Spunta anche il ”Wild Party” di Kevin Spacey con 11 ragazzi in Costiera Amalfitana

Emergono nuove rivelazioni su Kevin Spacey e le accuse a lui rivolte di molestie sessuali. Il Sun rivela che l’attore avrebbe noleggiato, per cinquantamila sterline e undici ospiti (tutti ragazzi e due massaggiatori), uno yacht. Il tabloid definisce “wild party”, una festa selvaggia, sullo sfondo della Costiera Amalfitana, set in estate di alcune riprese di Gore, il film sullo scrittore Gore Vidal.
L’autore dell’articolo del Sun, Nick Pisa, racconta che l’attore avrebbe approfittato di una pausa di lavorazione per trascorrere due giorni in mare a bordo di una barca extralusso, l’Highlander, che già aveva ospitato il Principe Carlo d’Inghilterra: sette cabine, elicottero, solarium e vasca idromassaggio. Un super yacht per rilassarsi nella massima privacy. Un amico di uno dei massaggiatori che erano a bordo ha raccontato che Spacey si presentò completamente nudo, “e il mio amico, sconvolto, gli disse di rivestirsi.
La risposta di Spacey fu che lo avrebbe pagato il doppio se si fosse fatto toccare in varie parti del corpo, ma il mio amico gli disse che non era interessato”. Il premio Oscar è stato un mese, fra agosto e settembre, sulla Costiera amalfitana, girando tra Ravello, Capri (dove si è fatto fotografare in giro tra locali, ristoranti e boutique comprando giubbotti da mille euro per i suoi accompagnatori), Cetara e Napoli per interpretare Gore, il biopic Netflix diretto da Michael Hoffman.

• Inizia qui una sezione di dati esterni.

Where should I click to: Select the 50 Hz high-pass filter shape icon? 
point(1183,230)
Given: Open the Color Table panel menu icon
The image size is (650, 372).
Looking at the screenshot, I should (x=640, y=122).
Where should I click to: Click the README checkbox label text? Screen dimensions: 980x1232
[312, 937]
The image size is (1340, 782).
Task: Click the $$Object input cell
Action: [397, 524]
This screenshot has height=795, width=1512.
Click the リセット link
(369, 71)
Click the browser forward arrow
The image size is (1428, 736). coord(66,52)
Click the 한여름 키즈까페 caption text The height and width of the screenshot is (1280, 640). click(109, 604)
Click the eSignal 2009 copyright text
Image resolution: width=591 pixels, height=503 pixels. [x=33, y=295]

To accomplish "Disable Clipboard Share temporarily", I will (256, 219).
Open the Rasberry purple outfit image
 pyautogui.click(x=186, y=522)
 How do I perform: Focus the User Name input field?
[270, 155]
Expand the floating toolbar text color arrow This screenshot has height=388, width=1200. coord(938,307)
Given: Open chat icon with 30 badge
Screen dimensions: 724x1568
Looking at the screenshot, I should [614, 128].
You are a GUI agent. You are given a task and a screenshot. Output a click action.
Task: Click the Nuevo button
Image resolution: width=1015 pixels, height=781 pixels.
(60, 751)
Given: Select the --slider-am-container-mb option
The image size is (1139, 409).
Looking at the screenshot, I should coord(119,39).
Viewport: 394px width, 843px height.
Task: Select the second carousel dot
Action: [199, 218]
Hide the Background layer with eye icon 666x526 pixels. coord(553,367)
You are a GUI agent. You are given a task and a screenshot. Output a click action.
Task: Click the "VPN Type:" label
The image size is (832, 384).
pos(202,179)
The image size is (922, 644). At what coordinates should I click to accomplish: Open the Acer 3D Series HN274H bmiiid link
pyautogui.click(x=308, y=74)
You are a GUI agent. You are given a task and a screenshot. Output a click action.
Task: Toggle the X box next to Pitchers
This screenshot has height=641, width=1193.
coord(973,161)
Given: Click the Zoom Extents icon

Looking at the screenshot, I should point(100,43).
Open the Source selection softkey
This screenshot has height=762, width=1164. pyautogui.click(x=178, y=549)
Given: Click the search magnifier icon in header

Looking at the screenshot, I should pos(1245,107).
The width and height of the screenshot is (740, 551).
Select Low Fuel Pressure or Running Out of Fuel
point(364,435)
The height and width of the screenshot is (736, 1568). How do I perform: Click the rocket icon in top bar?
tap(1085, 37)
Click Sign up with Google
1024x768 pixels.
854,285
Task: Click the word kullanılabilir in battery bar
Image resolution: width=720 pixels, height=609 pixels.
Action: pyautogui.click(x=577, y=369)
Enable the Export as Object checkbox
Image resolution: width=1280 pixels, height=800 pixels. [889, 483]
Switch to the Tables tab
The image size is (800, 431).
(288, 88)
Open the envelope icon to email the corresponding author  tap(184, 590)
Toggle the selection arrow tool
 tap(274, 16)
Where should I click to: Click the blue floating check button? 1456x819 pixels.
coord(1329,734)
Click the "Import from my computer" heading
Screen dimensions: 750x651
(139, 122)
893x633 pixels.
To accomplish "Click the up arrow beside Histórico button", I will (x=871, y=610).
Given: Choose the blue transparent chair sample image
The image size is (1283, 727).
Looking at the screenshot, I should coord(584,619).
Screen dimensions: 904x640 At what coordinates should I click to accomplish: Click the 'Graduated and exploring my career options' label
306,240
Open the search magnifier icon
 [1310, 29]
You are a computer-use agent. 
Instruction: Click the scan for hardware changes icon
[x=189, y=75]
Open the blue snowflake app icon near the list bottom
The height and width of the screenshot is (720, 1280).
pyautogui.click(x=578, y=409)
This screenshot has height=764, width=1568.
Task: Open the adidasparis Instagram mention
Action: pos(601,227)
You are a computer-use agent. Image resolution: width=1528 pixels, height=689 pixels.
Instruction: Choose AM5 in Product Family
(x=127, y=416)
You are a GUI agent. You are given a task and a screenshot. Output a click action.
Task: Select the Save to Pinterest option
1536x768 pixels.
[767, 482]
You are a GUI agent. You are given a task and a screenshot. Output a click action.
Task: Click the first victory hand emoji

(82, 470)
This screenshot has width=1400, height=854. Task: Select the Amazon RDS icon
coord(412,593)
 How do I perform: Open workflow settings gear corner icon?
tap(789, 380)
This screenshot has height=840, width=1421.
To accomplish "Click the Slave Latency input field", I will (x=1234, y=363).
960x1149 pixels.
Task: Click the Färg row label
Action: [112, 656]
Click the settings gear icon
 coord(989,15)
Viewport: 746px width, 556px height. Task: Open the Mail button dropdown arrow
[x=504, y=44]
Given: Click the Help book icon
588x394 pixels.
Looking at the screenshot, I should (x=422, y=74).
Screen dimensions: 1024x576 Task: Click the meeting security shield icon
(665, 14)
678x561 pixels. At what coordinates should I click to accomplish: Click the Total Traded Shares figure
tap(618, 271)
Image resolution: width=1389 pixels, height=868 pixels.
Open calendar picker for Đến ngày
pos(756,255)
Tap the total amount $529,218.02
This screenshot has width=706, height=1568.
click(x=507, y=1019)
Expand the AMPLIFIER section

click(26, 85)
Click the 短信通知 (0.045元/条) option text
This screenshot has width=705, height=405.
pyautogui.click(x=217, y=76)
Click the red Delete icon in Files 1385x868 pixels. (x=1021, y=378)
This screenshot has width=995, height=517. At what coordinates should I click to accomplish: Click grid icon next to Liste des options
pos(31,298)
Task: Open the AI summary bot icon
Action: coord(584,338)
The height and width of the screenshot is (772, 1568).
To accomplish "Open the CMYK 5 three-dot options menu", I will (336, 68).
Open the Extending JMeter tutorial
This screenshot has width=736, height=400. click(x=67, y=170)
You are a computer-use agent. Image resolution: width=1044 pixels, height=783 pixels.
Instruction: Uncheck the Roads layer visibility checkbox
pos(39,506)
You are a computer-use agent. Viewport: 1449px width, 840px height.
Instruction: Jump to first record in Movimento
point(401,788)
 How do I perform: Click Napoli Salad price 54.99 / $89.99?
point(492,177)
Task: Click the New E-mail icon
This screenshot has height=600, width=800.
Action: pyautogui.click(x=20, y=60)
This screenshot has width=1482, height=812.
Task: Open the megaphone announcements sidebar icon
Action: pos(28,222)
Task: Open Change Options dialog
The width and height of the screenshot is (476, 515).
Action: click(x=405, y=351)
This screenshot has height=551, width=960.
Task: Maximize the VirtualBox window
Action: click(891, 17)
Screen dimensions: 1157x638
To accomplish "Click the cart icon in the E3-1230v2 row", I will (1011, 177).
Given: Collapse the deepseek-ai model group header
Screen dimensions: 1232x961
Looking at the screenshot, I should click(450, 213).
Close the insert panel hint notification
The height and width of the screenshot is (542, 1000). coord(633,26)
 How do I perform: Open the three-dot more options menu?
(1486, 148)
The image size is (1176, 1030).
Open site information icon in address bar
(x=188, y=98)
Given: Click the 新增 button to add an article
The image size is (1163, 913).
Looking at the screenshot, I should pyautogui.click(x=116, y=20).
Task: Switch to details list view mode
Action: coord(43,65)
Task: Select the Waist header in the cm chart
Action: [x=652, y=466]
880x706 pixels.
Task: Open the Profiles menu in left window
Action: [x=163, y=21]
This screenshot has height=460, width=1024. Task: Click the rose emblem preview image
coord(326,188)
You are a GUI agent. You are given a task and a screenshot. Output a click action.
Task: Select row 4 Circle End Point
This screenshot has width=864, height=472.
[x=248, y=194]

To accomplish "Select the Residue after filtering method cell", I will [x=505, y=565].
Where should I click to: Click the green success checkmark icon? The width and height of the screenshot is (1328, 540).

Netflix, dopo l’ondata di accuse di molestie sessuali che lo ha travolto, ha deciso di bloccare la pellicola in post-produzione. E non è ancora chiaro se l’uscita sarà solo rimandata o cancellata del tutto.Ma questa non è la prima ‘punizione’ che la piattaforma di streaming ha deciso di infliggere a Spacey. L’attore è stato infatti sospeso dalla produzione di ‘House of Cards’, apprezzatissima serie tv in cui veste i panni del presidente Usa, Frank Underwood.
La società ha annunciato di aver interrotto le riprese della sesta e ultima stagione del political drama e starebbe pensando di ‘uccidere’ il personaggio per portare a termine gli episodi finali.E oggi anche la Sony Picture ha scelto di prendere provvedimenti nei confronti della star. L’azienda di produzione ha ritirato il nuovo film di Spacey da un festival cinematografico di Los Angeles.
‘Tutti i soldi del mondo’, diretto da Ridley Scott, racconta il rapimento di John Paul Getty III, avvenuto a Roma nel 1973. Nella pellicola, che doveva avere la sua prima al festival annuale dell’American Film Institute il 16 novembre prossimo, Spacey interpreta il nonno miliardario del rapito, il magnate dell’industria petrolifera J. Paul Getty.
“Date le affermazioni che circondano uno degli attori principali, per rispetto alle persone coinvolte, sarebbe inopportuno festeggiare in un gala in questo difficile momento. Di conseguenza il film sarà ritirato dal festival”, ha scritto in una nota la Sony’s TriStar Pictures. In ogni caso, ‘Tutti i soldi del mondo’ uscirà nelle sale come previsto a dicembre. Chissà se anche il pubblico deciderà a suo modo di punire l’attore.